Return every line of the records that contains the string "Enable", treating case as significant.

# Start of Materials provided

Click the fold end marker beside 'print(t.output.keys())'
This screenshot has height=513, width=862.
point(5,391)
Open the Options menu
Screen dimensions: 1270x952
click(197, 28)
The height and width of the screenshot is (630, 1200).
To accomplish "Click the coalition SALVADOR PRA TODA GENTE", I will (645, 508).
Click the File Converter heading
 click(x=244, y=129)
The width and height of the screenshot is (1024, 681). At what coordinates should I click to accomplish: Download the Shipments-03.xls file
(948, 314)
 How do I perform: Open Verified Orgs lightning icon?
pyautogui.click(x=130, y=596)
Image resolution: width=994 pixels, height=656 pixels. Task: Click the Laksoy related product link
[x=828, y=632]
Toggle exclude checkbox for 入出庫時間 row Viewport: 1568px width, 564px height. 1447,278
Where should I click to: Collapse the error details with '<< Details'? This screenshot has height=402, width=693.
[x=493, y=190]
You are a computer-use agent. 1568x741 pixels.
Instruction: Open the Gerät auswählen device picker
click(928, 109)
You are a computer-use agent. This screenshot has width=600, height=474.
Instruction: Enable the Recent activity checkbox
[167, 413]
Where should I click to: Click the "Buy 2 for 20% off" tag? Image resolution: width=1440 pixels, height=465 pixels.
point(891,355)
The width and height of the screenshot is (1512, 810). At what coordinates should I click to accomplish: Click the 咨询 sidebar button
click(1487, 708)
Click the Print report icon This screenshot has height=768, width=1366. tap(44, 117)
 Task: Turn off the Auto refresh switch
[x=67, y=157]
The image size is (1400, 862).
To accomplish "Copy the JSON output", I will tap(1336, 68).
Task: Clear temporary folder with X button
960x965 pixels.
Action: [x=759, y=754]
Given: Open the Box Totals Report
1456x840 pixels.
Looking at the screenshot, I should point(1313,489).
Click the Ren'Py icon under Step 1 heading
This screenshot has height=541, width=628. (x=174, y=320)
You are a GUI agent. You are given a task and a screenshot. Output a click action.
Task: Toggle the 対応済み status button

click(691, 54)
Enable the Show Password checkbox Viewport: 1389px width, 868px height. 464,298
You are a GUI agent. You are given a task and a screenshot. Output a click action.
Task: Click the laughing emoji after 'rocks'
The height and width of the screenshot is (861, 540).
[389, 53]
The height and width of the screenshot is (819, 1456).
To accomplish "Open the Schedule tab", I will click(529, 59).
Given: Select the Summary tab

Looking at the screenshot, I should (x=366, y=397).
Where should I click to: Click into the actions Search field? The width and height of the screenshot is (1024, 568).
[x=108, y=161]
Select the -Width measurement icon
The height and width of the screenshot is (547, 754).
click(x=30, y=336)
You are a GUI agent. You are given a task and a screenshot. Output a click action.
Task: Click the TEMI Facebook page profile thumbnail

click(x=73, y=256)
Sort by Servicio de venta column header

# End of Materials provided

The reply
Instruction: Enable the Recent activity checkbox
Enable the Show Password checkbox Viewport: 1389px width, 868px height. 464,298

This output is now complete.